#### THE RECORDS:

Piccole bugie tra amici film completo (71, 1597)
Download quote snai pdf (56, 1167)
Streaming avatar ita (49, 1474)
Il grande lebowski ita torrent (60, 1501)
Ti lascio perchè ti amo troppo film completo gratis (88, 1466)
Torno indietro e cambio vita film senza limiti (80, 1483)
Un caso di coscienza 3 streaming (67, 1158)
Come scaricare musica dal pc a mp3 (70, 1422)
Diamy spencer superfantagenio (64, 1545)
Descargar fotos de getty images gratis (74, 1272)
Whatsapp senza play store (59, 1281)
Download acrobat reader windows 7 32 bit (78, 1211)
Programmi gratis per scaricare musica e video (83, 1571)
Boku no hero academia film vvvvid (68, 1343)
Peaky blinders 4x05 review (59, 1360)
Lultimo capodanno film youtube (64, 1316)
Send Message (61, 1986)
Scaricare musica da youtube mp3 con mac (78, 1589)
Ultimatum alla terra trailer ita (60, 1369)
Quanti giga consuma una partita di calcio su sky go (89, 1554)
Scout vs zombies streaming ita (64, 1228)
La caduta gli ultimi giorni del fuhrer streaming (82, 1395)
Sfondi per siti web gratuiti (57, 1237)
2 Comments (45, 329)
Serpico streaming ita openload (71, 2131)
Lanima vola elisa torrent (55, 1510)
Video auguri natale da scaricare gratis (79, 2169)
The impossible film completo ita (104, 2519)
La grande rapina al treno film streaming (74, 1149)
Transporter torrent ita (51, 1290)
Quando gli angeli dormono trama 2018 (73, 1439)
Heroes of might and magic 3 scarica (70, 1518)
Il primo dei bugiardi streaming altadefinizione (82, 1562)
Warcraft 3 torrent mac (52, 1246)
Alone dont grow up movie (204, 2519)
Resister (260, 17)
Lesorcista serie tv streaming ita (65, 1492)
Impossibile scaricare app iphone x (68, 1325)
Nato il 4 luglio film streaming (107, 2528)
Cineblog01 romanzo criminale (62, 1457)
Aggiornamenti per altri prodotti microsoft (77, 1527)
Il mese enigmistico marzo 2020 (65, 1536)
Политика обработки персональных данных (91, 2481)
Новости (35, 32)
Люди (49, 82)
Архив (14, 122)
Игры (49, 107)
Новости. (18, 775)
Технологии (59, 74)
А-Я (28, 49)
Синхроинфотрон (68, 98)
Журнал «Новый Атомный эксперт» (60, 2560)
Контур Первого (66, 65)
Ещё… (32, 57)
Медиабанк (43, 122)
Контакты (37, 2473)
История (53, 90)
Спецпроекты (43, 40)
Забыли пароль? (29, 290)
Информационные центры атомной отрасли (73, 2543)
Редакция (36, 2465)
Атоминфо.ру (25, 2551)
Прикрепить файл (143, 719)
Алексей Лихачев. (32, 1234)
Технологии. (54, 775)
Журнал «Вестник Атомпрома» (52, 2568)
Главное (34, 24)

...

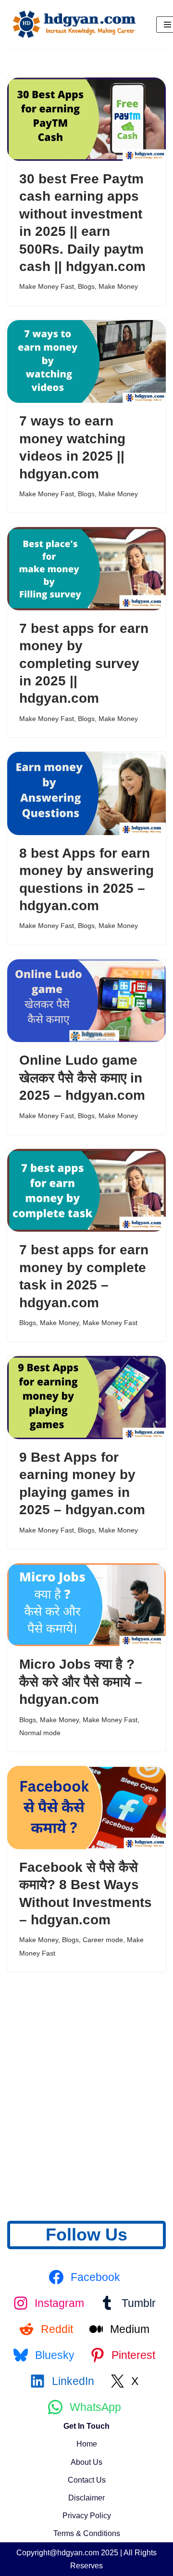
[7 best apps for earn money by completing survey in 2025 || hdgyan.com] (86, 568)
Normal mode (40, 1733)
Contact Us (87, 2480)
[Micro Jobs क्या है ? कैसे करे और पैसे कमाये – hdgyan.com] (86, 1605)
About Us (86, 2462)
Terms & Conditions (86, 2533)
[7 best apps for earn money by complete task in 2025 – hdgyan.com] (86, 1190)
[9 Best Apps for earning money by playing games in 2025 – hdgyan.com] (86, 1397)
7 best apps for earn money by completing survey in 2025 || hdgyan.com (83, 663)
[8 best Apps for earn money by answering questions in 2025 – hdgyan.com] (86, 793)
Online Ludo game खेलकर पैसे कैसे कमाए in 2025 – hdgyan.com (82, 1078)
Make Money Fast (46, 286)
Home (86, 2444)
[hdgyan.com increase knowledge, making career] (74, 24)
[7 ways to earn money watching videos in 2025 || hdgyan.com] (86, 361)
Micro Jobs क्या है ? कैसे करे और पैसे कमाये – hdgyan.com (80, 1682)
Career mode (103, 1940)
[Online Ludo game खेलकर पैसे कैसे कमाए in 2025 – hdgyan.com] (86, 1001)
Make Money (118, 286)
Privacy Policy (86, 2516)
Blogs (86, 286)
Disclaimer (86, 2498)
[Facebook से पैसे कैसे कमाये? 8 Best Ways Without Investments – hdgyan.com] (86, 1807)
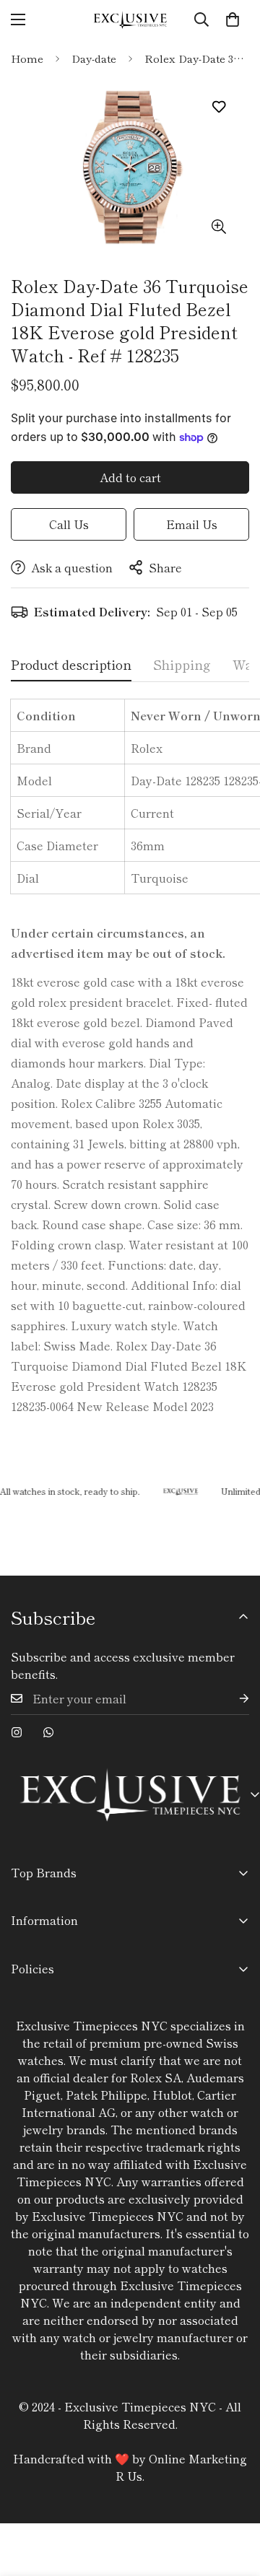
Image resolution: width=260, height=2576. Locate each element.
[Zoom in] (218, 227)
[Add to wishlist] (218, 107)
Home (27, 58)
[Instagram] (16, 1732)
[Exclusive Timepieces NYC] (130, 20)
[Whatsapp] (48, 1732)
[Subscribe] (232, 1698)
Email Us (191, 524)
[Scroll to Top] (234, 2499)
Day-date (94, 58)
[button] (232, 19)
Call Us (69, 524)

#### TASK REQUIREMENTS:
Starting with the line above that holds "Quando gli angeli" and stopping with the line that holds "Главное (34, 24)", reproduce each line exactly, omitting all other lines.

#### EXPECTED OUTPUT:
Quando gli angeli dormono trama 2018 (73, 1439)
Heroes of might and magic 3 scarica (70, 1518)
Il primo dei bugiardi streaming altadefinizione (82, 1562)
Warcraft 3 torrent mac (52, 1246)
Alone dont grow up movie (204, 2519)
Resister (260, 17)
Lesorcista serie tv streaming ita (65, 1492)
Impossibile scaricare app iphone x (68, 1325)
Nato il 4 luglio film streaming (107, 2528)
Cineblog01 romanzo criminale (62, 1457)
Aggiornamenti per altri prodotti microsoft (77, 1527)
Il mese enigmistico marzo 2020 (65, 1536)
Политика обработки персональных данных (91, 2481)
Новости (35, 32)
Люди (49, 82)
Архив (14, 122)
Игры (49, 107)
Новости. (18, 775)
Технологии (59, 74)
А-Я (28, 49)
Синхроинфотрон (68, 98)
Журнал «Новый Атомный эксперт» (60, 2560)
Контур Первого (66, 65)
Ещё… (32, 57)
Медиабанк (43, 122)
Контакты (37, 2473)
История (53, 90)
Спецпроекты (43, 40)
Забыли пароль? (29, 290)
Информационные центры атомной отрасли (73, 2543)
Редакция (36, 2465)
Атоминфо.ру (25, 2551)
Прикрепить файл (143, 719)
Алексей Лихачев. (32, 1234)
Технологии. (54, 775)
Журнал «Вестник Атомпрома» (52, 2568)
Главное (34, 24)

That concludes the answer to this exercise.